Drag increase behavior of micro-textured concave titanium surface generated by oblique laser etching

Abstract

Titanium alloy has been widely used in the clinical preparation of artificial jawbone implants due to its excellent mechanical properties and biocompatibility. Artificial bone implantation drug-carrying research can realize the targeted release of drugs at the lesion, however, it is still at the technical bottleneck in inhibiting the sudden release of drugs. In this paper, based on the typical wettability model, a drug-loading and release-retarding method for artificial titanium jawbone drug-storage microcapacitor has been proposed by studying the oblique laser etching process of the inner surface of the drug-storage capsule and by investigating the resistance-enhancing mechanism of the texturization of concave surface of the inner wall.

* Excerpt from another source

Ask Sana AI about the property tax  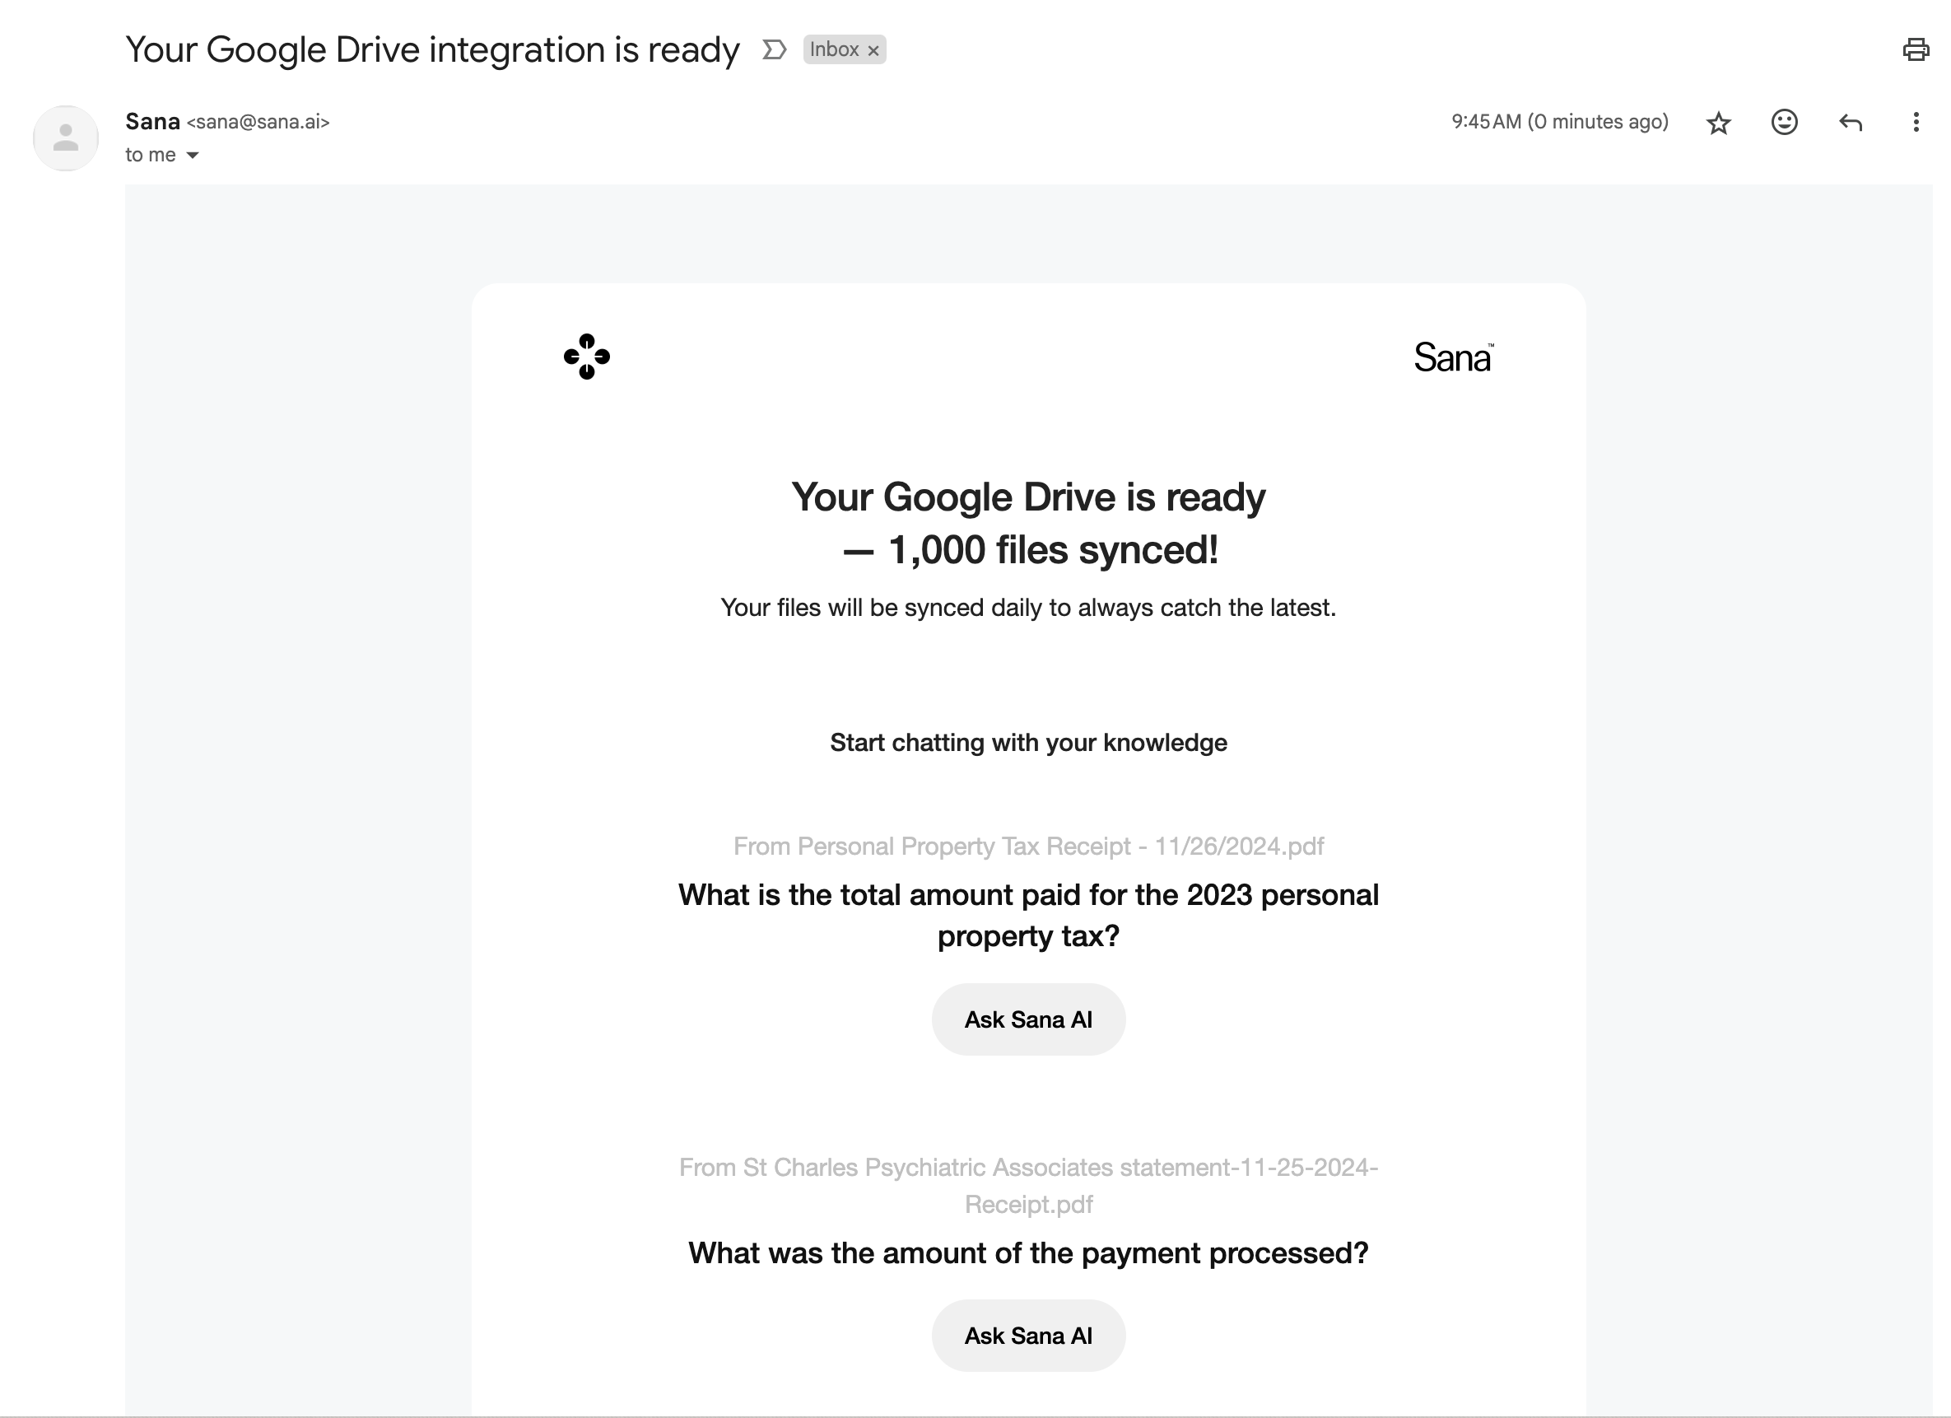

Using the oblique laser etching texture, the contact angle measurement reveals that when the laser frequency is 40KHz, the laser pulse width is 11 ns, the scanning speed is 130 mm/s, and the laser incidence angle is kept at 30° and the number of processing is one, the minimum surface contact angle can be obtained is only 8°. By combining the “3 + 2″ nanosecond laser etching device with the laser depth of focus theory, a curved surface laser etching process method was proposed. A titanium alloy jawbone with drug-carrying cavities was printed using SLM 3D printing technology, and the drag-enhancing effect of the texture was verified using sodium fluorescein labeling method, and it was found that the hydrophilic microtexture had a significant drag-enhancing effect on the liquid flow in the microfluidic channel.